There was no recognition of her insult, her cruelty… her immaturity… Nothing other than the weary patience of an adult for a recalcitrant, awkward child. His reaction, so mild and restrained, bit into her soul like a tempered steel whip, lacerating her pride until it was raw with pain.
‘You aren’t the only one wishing this were over, you know,’ he told her calmly. ‘It would be the easiest thing in the world right now for me to let you walk away from here—as you just said, I can’t stop you.’
Her face burned with guilt and self-contempt. His very acceptance where she had expected anger, his calmness where she had expected ferocity, made her feel far worse than if he had lost his temper with her.
The trouble was… the trouble was, she ached for him to make some betrayal of vulnerability—of humanity. At the moment she felt like a stupid child confronted by a particularly intelligent and mature adult.
She wanted to bring him down to her own level, she admitted wearily. She wanted to weaken him for the sake of her own conceit.

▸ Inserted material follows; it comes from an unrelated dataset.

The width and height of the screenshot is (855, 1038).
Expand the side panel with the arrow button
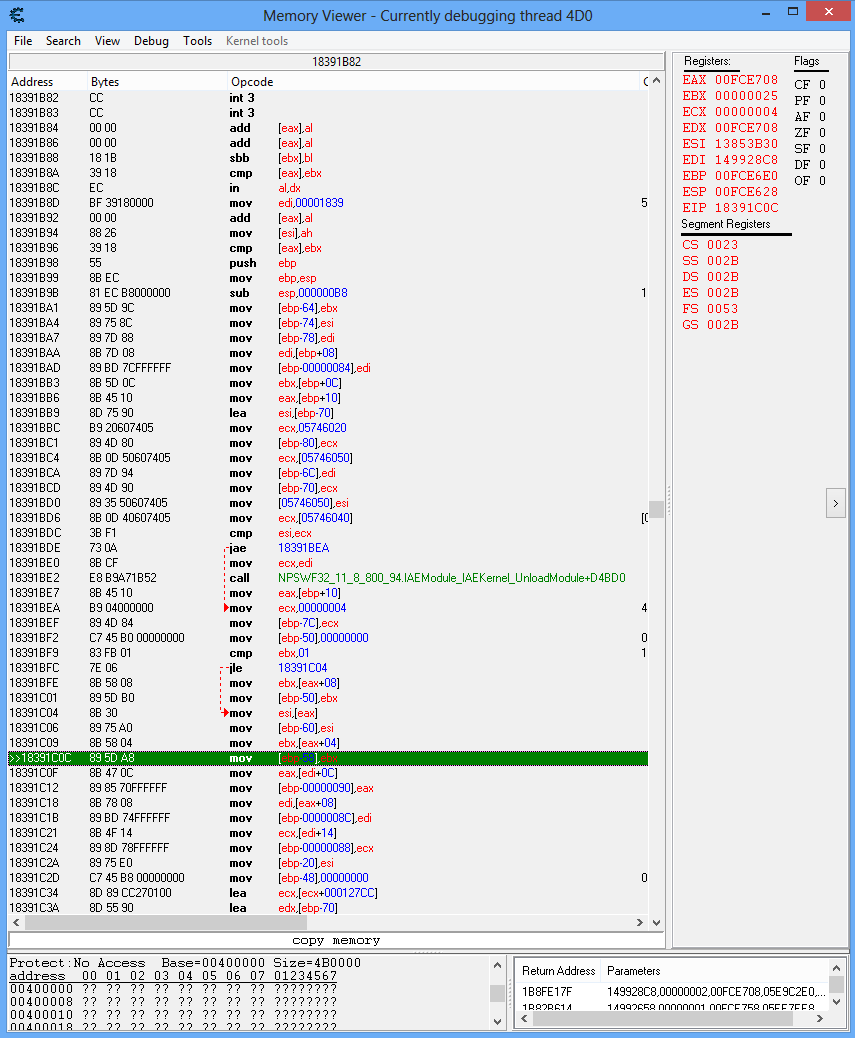pos(836,504)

She closed her eyes, feeling her stomach muscles knot. When had it happened, this dangerous desire to shift the entire axis of their relationship… this need to make him respond to her on a personal level, even if that response came only from anger?
As she opened her eyes, she tensed, realising that he had moved and was now standing within inches of her.
‘And it’s not true that just because I can’t see you, I can’t find you,’ he told her softly. His hand touched her face and he said quietly, ‘It isn’t very pleasant when we make discoveries about ourselves that we don’t like, is it?’
And Silver knew, immediately and shockingly, that he was as fully aware of her most private thoughts as if they had been his own.
She tried to step back from him, but he wouldn’t let her.
‘Acknowledging that we aren’t perfect and then learning to make our vices work as well for us as our virtues is an important step on the road to maturity.’
And then, before she could speak, he added almost ruefully, ‘I do know what it’s like, you know. I have been there myself… which is why I cautioned you against this goal you’ve set for yourself. All right, so you loved the guy and you lost him… He hurt you, and now you want to hurt him back…’
‘There’s more to it than that,’ Silver told him stiffly. ‘A lot more…’
His hand left her face and she discovered that she was free to move away, but for some reason she no longer felt the need to.
It was an odd sensation to be talking with him like this… to be communicating with him as one human being to another.
‘Such as?’
Later, questioning the wisdom of having confided in him, she had been forced to admit that he had applied a startlingly skilful degree of emotional pressure on her, and in such a way that she had had no idea how she was being manipulated until it was too late and she had told him far more about herself than she had ever intended he should know.
‘He—my cousin—wanted to marry me—he didn’t love me—he told me that, and laughed at me for thinking he might. How could he love me? I was plain, fat, ugly.’
‘You mean you thought he wanted to marry you?’
Silver shook her head, angry that he wouldn’t believe her.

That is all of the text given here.